Who Are Suspensions Really Costing?
July 8th, 2016
The social costs of school suspensions are well documented. Some of the costs include an increased likelihood of students falling behind in school and being more susceptible to dropping out of school. For example, high school dropouts are more likely to experience less financial security, poorer health, and increased entanglement with the judiciary system when compared to peers who graduated high school. However, the social cost of school suspension is only half the story. In addition to the burden suspensions place on students, families and even communities, there is an added economic cost including lost income and the loss of potential tax revenue. A report from The Civil Rights Project at UCLA recently estimated the total national cost of suspension at over $11 billion.
The report found that the likelihood of graduation for students who are suspended one or more times decreases by 12 percentage points compared to peers who have not been suspended. When a student drops out of school, the public investment made in that student’s academic progress up to that point is effectively lost. Additionally, dropouts typically earn less income than high school graduates and are able to contribute less in taxes.
Additional findings from the report also showed:
- Black and Hispanic students were much more likely (3.3x and 1.6x) to receive out-of-school suspension than White students;
- The fiscal impact (e.g., lost tax revenues) of each dropout is $163,340 and the social impact is $527,695;
- In one year, the additional 67,735 high school dropouts caused by suspensions cost taxpayers $11 billion in lifetime lost tax revenues and $35 billion in broader societal costs;
- Lowering the national suspension rate by just one-percentage-point could save over $2.2 billion while reducing suspensions by half could save over $17.8 billion.
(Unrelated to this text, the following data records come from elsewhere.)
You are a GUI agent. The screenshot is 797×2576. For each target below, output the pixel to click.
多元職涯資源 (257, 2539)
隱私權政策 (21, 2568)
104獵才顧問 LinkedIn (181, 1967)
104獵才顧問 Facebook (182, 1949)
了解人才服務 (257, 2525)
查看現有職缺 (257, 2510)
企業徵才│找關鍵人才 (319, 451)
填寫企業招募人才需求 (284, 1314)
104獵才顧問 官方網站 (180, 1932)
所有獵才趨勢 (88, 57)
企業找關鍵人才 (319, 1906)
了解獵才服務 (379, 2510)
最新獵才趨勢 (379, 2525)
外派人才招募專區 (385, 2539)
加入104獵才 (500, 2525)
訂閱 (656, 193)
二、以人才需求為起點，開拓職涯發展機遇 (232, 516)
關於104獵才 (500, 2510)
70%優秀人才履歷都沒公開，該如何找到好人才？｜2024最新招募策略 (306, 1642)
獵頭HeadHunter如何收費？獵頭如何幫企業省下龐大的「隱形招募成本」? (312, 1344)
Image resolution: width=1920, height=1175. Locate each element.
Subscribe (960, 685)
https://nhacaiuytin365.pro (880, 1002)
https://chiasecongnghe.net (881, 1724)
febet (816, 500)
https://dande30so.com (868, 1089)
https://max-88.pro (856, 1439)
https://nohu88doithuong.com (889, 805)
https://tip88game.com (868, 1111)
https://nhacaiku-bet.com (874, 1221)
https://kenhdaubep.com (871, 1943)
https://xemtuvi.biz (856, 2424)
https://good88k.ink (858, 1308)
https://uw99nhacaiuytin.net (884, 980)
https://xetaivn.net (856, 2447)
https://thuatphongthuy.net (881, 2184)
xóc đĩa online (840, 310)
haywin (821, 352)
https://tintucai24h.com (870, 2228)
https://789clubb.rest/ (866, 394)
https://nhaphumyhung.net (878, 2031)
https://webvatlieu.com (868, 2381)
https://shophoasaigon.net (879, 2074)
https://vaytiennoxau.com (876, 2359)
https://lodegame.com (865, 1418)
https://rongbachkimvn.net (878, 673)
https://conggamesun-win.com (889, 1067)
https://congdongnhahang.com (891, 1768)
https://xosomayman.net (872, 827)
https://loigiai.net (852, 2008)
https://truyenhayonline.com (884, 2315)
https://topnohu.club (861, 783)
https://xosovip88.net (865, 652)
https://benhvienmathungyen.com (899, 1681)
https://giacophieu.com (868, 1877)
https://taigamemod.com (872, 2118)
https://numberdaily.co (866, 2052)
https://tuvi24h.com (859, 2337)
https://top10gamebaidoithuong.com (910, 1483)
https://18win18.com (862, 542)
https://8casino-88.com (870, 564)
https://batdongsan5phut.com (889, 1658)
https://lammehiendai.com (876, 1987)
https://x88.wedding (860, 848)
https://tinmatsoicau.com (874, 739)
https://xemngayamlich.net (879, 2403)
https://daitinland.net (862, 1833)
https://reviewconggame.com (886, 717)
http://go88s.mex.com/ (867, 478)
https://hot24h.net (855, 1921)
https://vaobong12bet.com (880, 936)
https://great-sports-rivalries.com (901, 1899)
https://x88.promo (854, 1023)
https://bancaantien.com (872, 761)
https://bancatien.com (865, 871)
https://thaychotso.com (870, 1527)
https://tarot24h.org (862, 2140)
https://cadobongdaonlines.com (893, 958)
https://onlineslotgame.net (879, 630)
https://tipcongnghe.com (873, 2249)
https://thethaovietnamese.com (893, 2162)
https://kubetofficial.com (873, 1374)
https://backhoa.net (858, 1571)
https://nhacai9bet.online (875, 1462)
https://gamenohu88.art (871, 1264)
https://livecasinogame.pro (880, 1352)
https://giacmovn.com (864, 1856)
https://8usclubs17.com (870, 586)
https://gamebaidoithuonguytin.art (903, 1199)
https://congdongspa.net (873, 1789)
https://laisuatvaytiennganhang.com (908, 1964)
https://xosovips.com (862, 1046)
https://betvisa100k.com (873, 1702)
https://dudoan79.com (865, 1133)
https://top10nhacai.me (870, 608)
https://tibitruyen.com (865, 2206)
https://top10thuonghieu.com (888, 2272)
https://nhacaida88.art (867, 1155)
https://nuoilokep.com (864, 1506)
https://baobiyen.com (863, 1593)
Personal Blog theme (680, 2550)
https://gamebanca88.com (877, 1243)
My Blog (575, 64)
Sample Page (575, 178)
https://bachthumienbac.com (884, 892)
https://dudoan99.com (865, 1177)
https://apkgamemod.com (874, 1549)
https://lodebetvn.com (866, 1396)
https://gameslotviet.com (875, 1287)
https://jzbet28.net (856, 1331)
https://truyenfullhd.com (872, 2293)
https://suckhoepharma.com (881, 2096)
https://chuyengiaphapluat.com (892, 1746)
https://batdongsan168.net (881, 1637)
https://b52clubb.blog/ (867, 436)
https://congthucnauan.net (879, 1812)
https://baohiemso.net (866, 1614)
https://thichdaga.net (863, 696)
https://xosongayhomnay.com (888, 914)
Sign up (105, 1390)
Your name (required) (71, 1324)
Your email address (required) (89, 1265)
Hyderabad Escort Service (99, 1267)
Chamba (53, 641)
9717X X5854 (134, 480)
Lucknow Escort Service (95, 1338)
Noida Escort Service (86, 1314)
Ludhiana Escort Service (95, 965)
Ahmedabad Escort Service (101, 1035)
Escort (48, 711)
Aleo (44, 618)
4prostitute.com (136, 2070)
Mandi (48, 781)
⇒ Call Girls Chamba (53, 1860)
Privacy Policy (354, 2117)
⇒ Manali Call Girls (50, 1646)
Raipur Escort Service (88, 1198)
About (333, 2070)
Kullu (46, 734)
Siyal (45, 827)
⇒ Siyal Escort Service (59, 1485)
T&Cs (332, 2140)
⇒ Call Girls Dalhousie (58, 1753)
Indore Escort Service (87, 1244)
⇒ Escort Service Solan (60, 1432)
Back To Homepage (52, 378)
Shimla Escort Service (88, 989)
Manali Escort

Overall, it is important for states, particularly Mid South states, to give special attention to safeguarding policy and programs that support keeping children in school. The best way to guarantee that students have a strong foundation to build successful careers and economic security is ensuring that students are in school. Reducing the use of exclusionary discipline helps build this foundation. Decreasing suspension rates can help keep more students engaged and enrolled while saving tax dollars and helping secure bright futures for Mid South youth.